EXERCISE: For the listing that follows, give again exactly the lines from the one with "1366x728 pixels." to the one with "Task: Click the FiberNode (P5) title label", including both.

◇ ◇ ◇ ◇ ◇ ◇ ◇

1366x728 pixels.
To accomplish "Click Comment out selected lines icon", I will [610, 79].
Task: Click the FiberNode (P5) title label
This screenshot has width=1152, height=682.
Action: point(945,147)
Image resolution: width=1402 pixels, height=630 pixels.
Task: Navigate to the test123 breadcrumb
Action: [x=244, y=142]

◇ ◇ ◇ ◇ ◇ ◇ ◇

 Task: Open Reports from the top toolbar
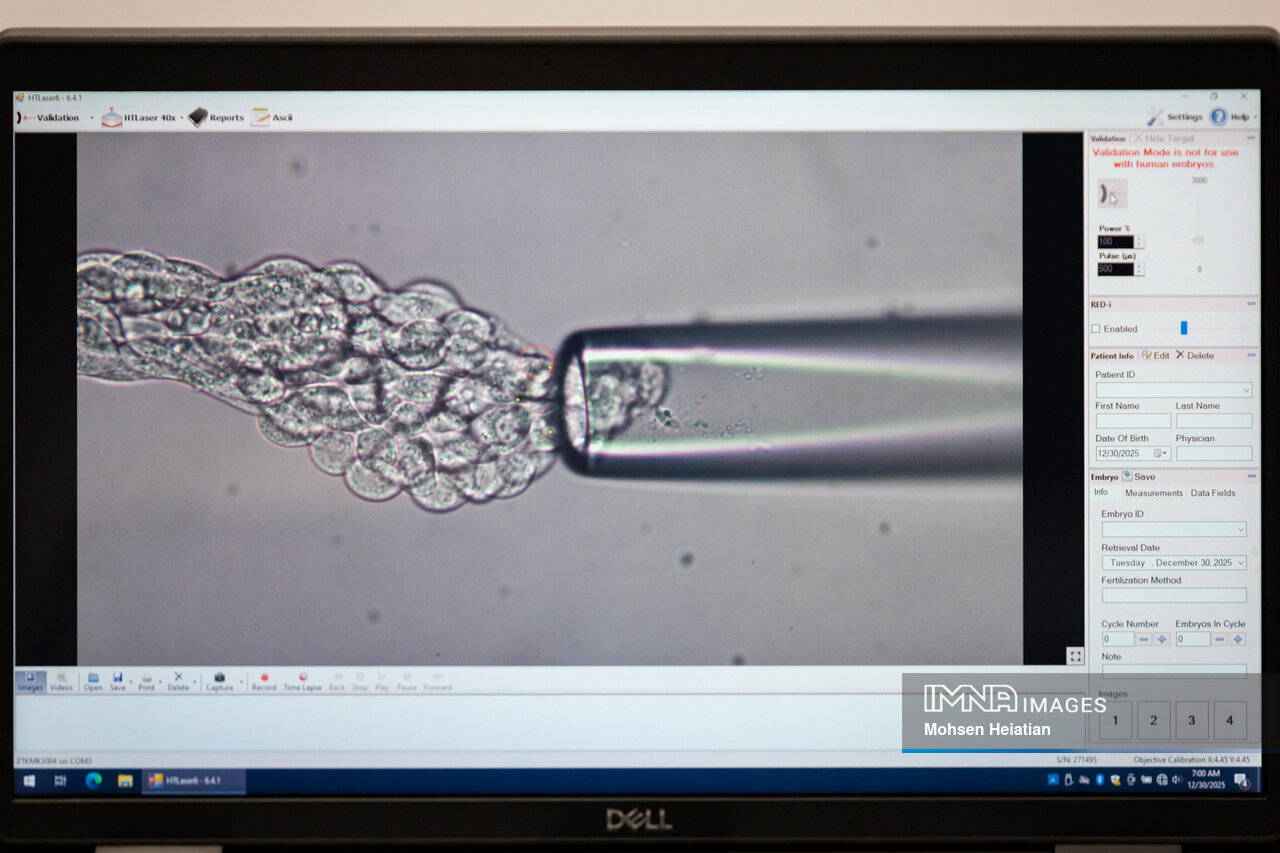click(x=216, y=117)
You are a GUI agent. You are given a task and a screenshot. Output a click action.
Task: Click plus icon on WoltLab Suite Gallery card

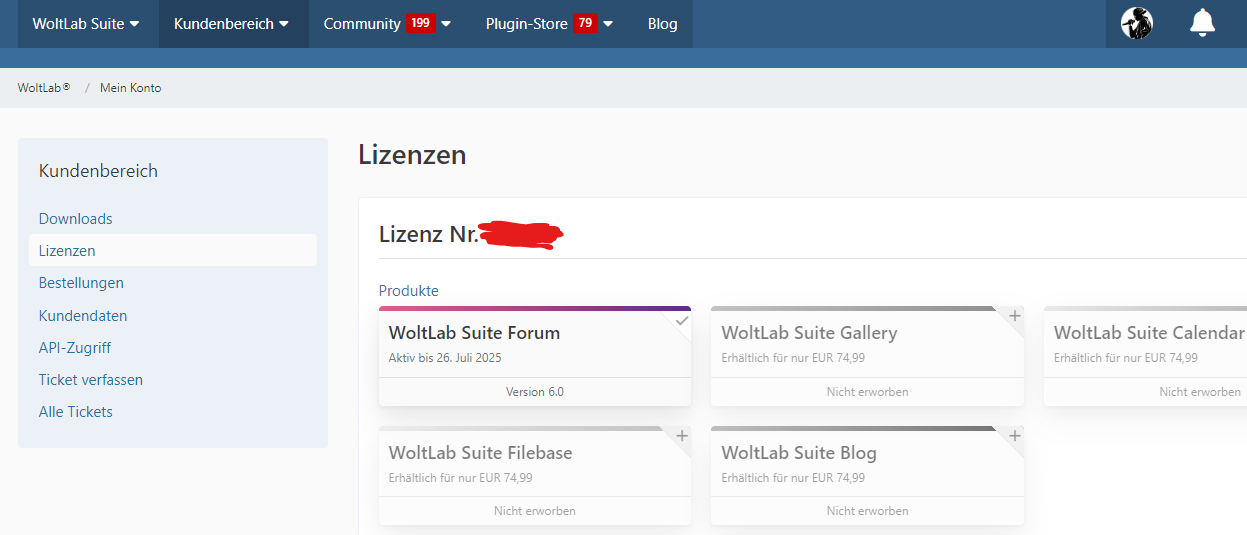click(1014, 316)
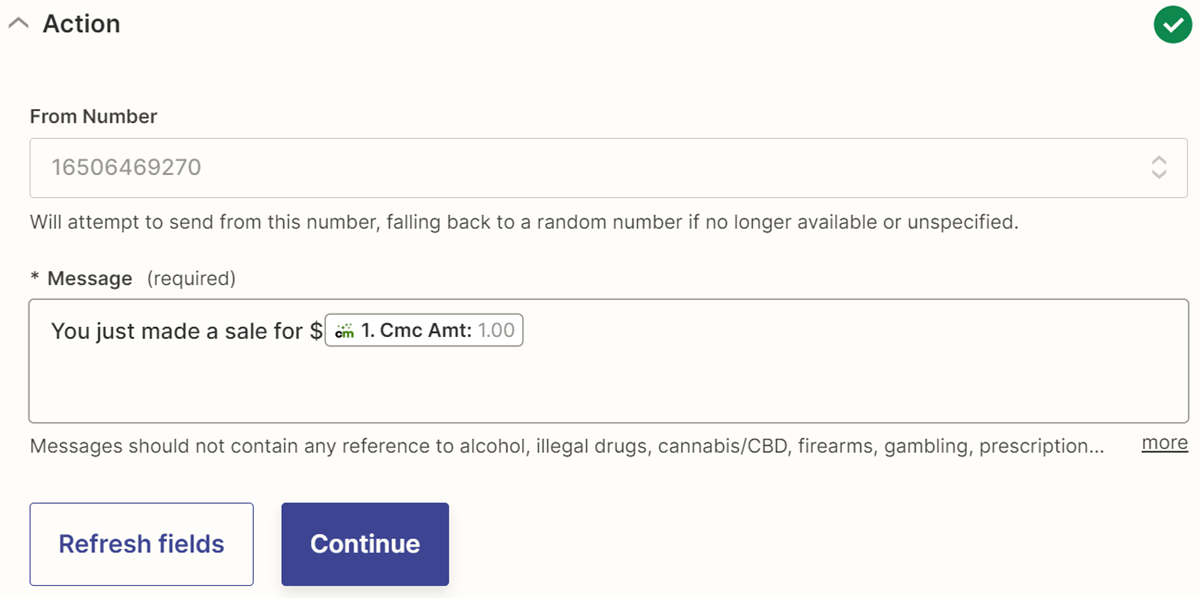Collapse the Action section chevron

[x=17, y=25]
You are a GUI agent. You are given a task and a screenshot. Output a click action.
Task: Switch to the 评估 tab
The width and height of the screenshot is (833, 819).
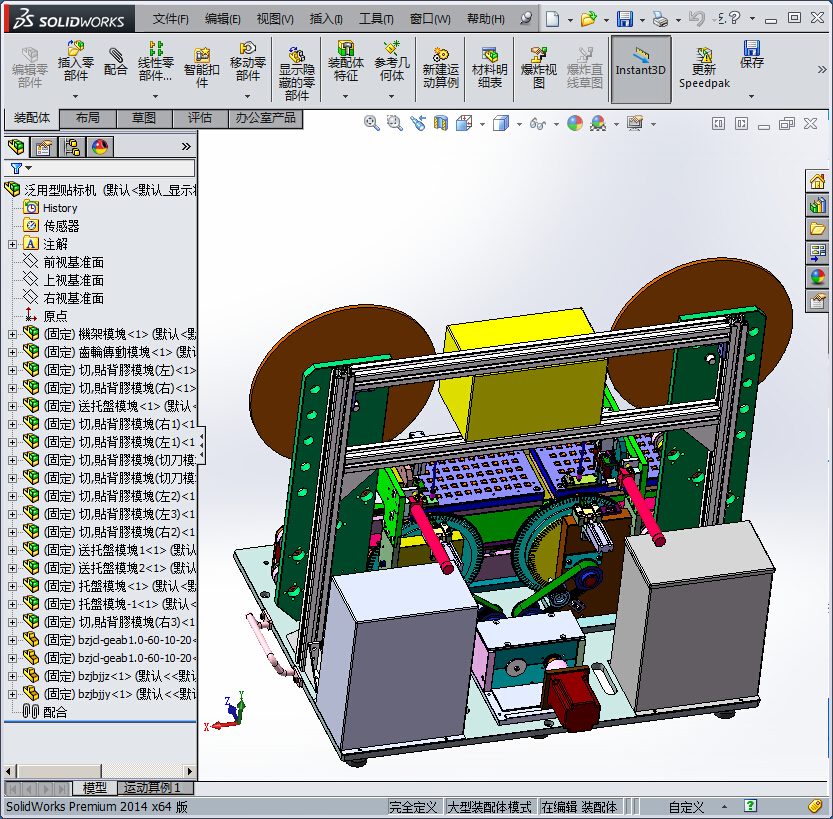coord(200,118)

◇ ◇ ◇ ◇ ◇ ◇ ◇

REPLY:
1366x728 pixels.
To accomplish "Click Comment out selected lines icon", I will [610, 79].
Task: Click the FiberNode (P5) title label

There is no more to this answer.